# Japji: A Journey Into Divine Grace



## spnadmin (Mar 22, 2011)

JAPJI– A JOURNEY TO DIVINE GRACE

from the blog, SaadSangat and authored by Rawel Singh. 

Japji is the first composition in the Sikh Holy Scripture, Sri Guru Granth Sahib (Sri Guru Granth Sahib Ji) whose contents are referred to as Gurbani meaning the Guru’s word. One theme that runs throughout is Divine grace.

Japji is a composition of a prologue, 38 Pauris (stanzas) and a Slok (epilogue). Guru Nanak says in Pauri 6:

ਜੇਤੀ ਸਿਰਠਿ ਉਪਾਈ ਵੇਖਾ ਵਿਣੁ ਕਰਮਾ ਕਿ ਮਿਲੈ ਲਈ ॥
In the whole universe brought into being by the Creator if any one can obtain anything without Divine grace, let him/her get it.

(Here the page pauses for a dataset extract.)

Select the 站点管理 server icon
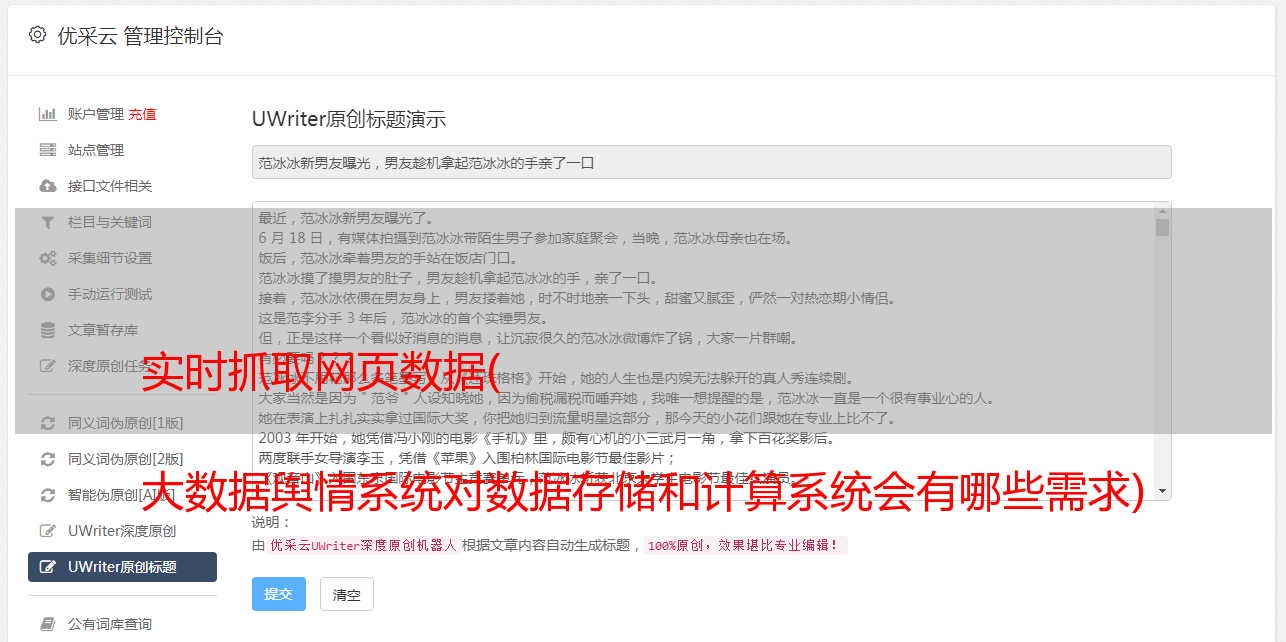 pyautogui.click(x=47, y=150)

By this verse, Guru Nanak recognizes that any achievement in life is subject to Divine grace. This should not be taken to mean that no effort is required for achievement but that the Almighty also gives motivation for effort:

ਉਦਮ ਮਤਿ ਪ੍ਰਭ ਅੰਤਰਜਾਮੀ ਜਿਉ ਪ੍ਰੇਰੇ ਤਿਉ ਕਰਨਾ ॥ ਜਿਉ ਨਟੂਆ ਤੰਤੁ ਵਜਾਏ ਤੰਤੀ ਤਿਉ ਵਾਜਹਿ ਜੰਤ ਜਨਾ ॥੧॥ ੫ ੭੯੮-੯੯

The Creator gives counsel for action; man/woman acts as IT motivates;

The creatures obey the the commands the way a musical instrument responds to the musician (M: 4, Sri Guru Granth Sahib Ji, p 798-99).

Humans should therefore try to deserve this grace by living in obedience to Divine commands.

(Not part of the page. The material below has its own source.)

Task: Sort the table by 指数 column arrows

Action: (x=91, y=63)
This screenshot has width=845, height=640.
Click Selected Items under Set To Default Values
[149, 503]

Gurbani uses seven terms to describe grace. They are Prasad, Bakhshees/Bakhshish), kirpa/kripa, Bhaag, Daat, Karam, and Nadar. Prasad as used in the Mool Mantar conveys that we can understand the Creator with Guru’s grace. Bakhsheesh means something given by pleasure and kirpa means compassion. Daat is benediction; Bhaag represents good fortune. Nadar and Karam are derived from the Persian expression Nazr–e–karam that literally means ‘glance of grace’. They are sometimes used together and some times separately but convey the meaning of the compound expression for grace. The scripture also uses karam for deeds. The two uses of karam are inter–related, as in order to receive Divine grace one has to be supported by good deeds. Karam is not the same as karma, which refers to the results of one’s deeds and has become part of English vocabulary. We shall see their use as we proceed.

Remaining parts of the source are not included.